Avec un sticker mentionnant « le meilleur western depuis Blueberry », les auteurs avaient intérêt à ne pas s’être loupé. Après, avec deux pointures telles que Xavier Dorison et Ralph Meyer en tête d’affiche, on se doutait bien que la qualité serait au rendez-vous… Et le fait est qu’on n’est pas déçus!
Comme le nom de la série l’indique, le héros de l’histoire est un croque-mort. Jonas Crow, car tel est son nom, est engagé pour enterrer Joe Cusco, un ancien mineur devenu millionnaire. Mais lorsqu’il arrive à Anoki City pour y rencontrer la famille du défunt, quelle n’est pas sa surprise de le voir encore bien vivant, mais bien décidé à trépasser dans la nuit… Pour ne pas laisser sa fortune aux mains des vautours gravitant dans son entourage, il avale au cours de son dernier repas et à l’insu de tous, l’or qu’il a gagné à la sueur du front des mineurs travaillant pour lui. Lorsque ces derniers comprendront qu’il va partir avec son magot, il y a fort à parier que ce qui devait être un banal enterrement dérape…
Outre le nom des auteurs, ce qui séduit d’emblée, c’est cette magnifique couverture où l’on voit un inquiétant personnage à contre-jour, au bord d’une tombe, un vautour perché sur son bras. Superbement composée et magnifiquement réalisée, il est bien difficile de passer à côté sans être pris du besoin frénétique de feuilleter l’album… Et, dès les premières planches, on est conquis par le découpage impeccable de Ralph Meyer dont le trait nerveux et incisif fait une fois de plus merveille. On songe au dessin de Gir (alias Giraud , alias Mœbius) époque Mister Blueberry (qui apparait d’ailleurs en guest star). Bref, c’est magnifique et si le ramage est à la hauteur du plumage, on n’est pas loin du chef d’œuvre…

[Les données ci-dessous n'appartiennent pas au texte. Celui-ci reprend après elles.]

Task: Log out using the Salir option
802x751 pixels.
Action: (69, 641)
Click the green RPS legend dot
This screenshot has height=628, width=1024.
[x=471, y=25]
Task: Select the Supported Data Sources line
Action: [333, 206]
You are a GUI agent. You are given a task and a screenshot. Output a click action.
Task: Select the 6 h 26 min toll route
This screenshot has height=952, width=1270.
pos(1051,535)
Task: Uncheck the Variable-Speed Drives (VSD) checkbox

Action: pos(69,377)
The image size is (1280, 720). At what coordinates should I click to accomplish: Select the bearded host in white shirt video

Venons-en donc au scénario concocté par Xavier Dorison qui prend le temps de poser son héros, façon impressionniste, par petites touches qui sont autant de répliques cinglantes. Son métier de croque-mort ne lui attire pas la sympathie de ses congénères mais lui assure sans nul doute une relative et salutaire tranquillité. Mais son attitude cynique et désabusée semble masquer un passé douloureux et un certain penchant pour tendre la main à son prochain nécessiteux. Un héros tourmenté à la Sergio Léone qui n’est pas pour nous déplaire…
Mais, malgré son charisme évident et ses sentences percutantes façon citation biblique, Undertaker n’est pas le seul personnage digne d’intérêt. La galerie foisonnante de second rôle n’est pas en reste, du mineur hystérique qui compte bien se faire payer de ce qu’il a laissé au fond de la mine au shérif peu scrupuleux en passant par une serviteur chinoise qui en a vu d’autres et une jeune femme bien plus complexe que son apparence d’honnête bigote pouvait le laisser supposer…
Et puis il y a ce scénario enthousiasmant, fertile en rebondissements, servi par des dialogues travaillés, et une mise en scène des plus soignée qui s’inscrit dans la lignée des (bons) western spaghettis… Vous l’aurez compris,
le Mangeur d'Or est une pépite!
Si les croque-morts font depuis longtemps parti du décorum des westerns, ils n’avaient jusqu’à maintenant jamais tenu le premier rôle. C’est chose faite avec Undertaker… Ralph Meyer et Xavier Dorison, que l’on avait déjà pu apprécier dans le remarquable Asgard, signent un western brillant (mais poussiéreux!) qui s’empare des poncifs du genre pour créer une histoire originale et très rythmée. Ce premier tome annonce un diptyque de haute tenue et, nous l’espérons, une série au long court des plus prometteuses… Amateurs de western, faite sans attendre un détour par Anoki City pour suivre un croque-mort atypique, vous ne le regretterez pas!